As part of this new AI strategy, Meta announced last week a raft of content licensing deals with USA Today, People Inc, CNN, Fox News, The Daily Caller, Washington Examiner and Le Monde. More are apparently planned.

It seems like this could be the start of a natural progression from the "fill your boots with scraped data and tell everyone it's not a crime, it's the future" situation we've been in hitherto. Meta's plan is to make a virtue of the sources it is using, and also a loudly proclaimed marketing hook: "Our sources are good and disparate, that's why you should trust our system more than the others!".

Meta said: "When you ask Meta AI news-related questions, you will now receive information and links that draw from more diverse content sources to help you discover timely and relevant content tailored to your interests."

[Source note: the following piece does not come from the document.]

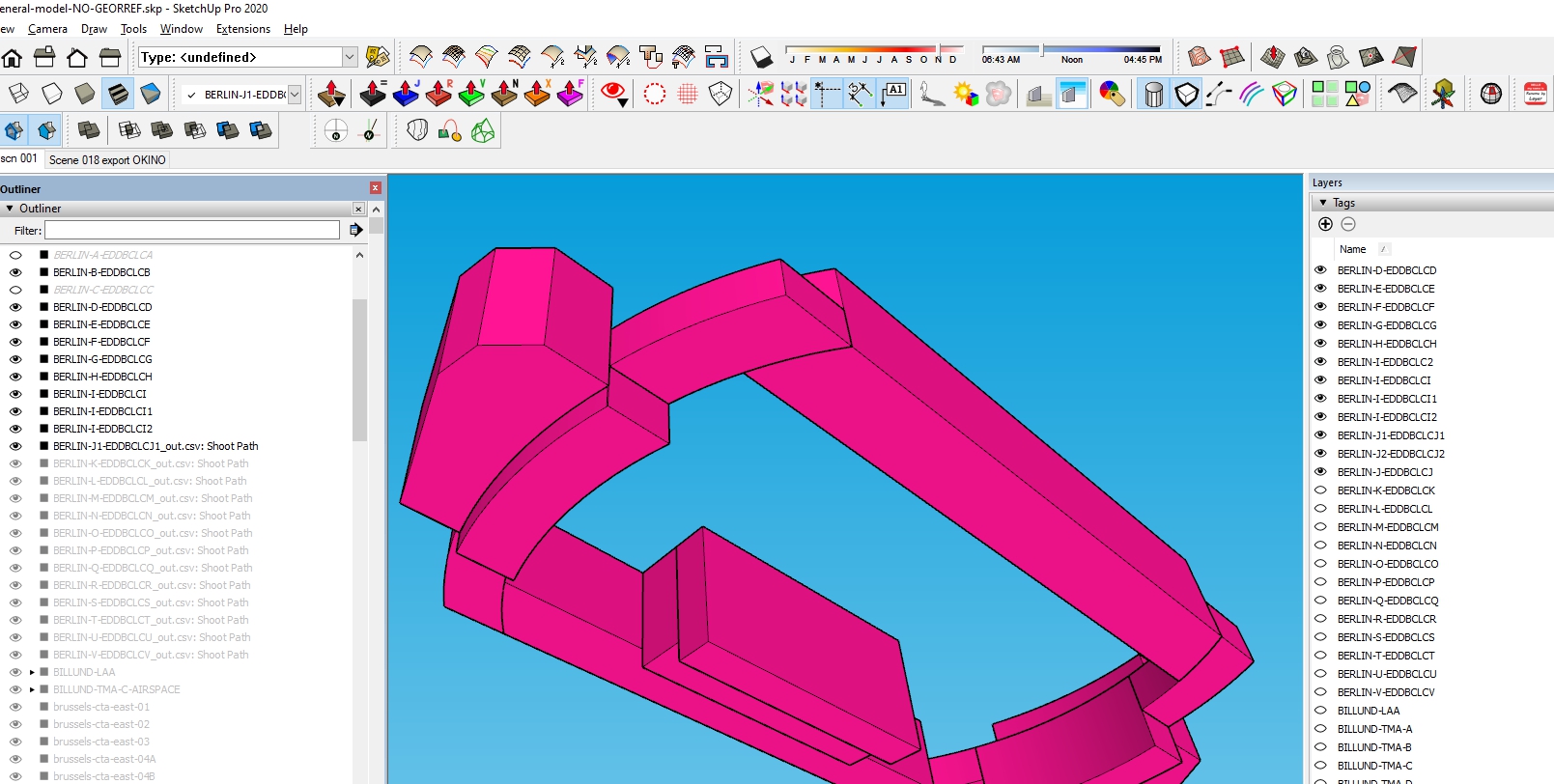Click the Add Tag plus icon
1554x784 pixels.
[1325, 224]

It also looks like Meta is seriously considering a subscription model for full access to this service, apparently code-named Avocado. If making use of good and constantly updated sources can be sold as a desirable feature, then it's quite possible it will succeed.

If it does, it will reinforce that there is a market to be won - the market for fresh content and exclusivity deals - and a market for cooperation with rights-holders and creators.

Meanwhile yesterday Google also announced a payment scheme to reward those whose work is used in AI search results.

It's not a deluge of deals, and there are big questions for smaller publishers who don't have the clout or voice to kick up a noisy fuss. Nor can we excuse how media makers and creators have been roundly ripped off to date, and there is years of litigation and legislation to be played out - slowly - before we feel "made good", if we ever do. 

But, in a world where entire publisher sector revenues and valuations look like Big Tech budget rounding errors, it makes sense to consider how we can be rounded up and rewarded, rather than rounded down and diminished. Those golden pens still need ink and ideas. Today it is the big players being rewarded, tomorrow we can hope it is everyone else.

We, the media, are becoming the AI, and becoming the market. We always were, really.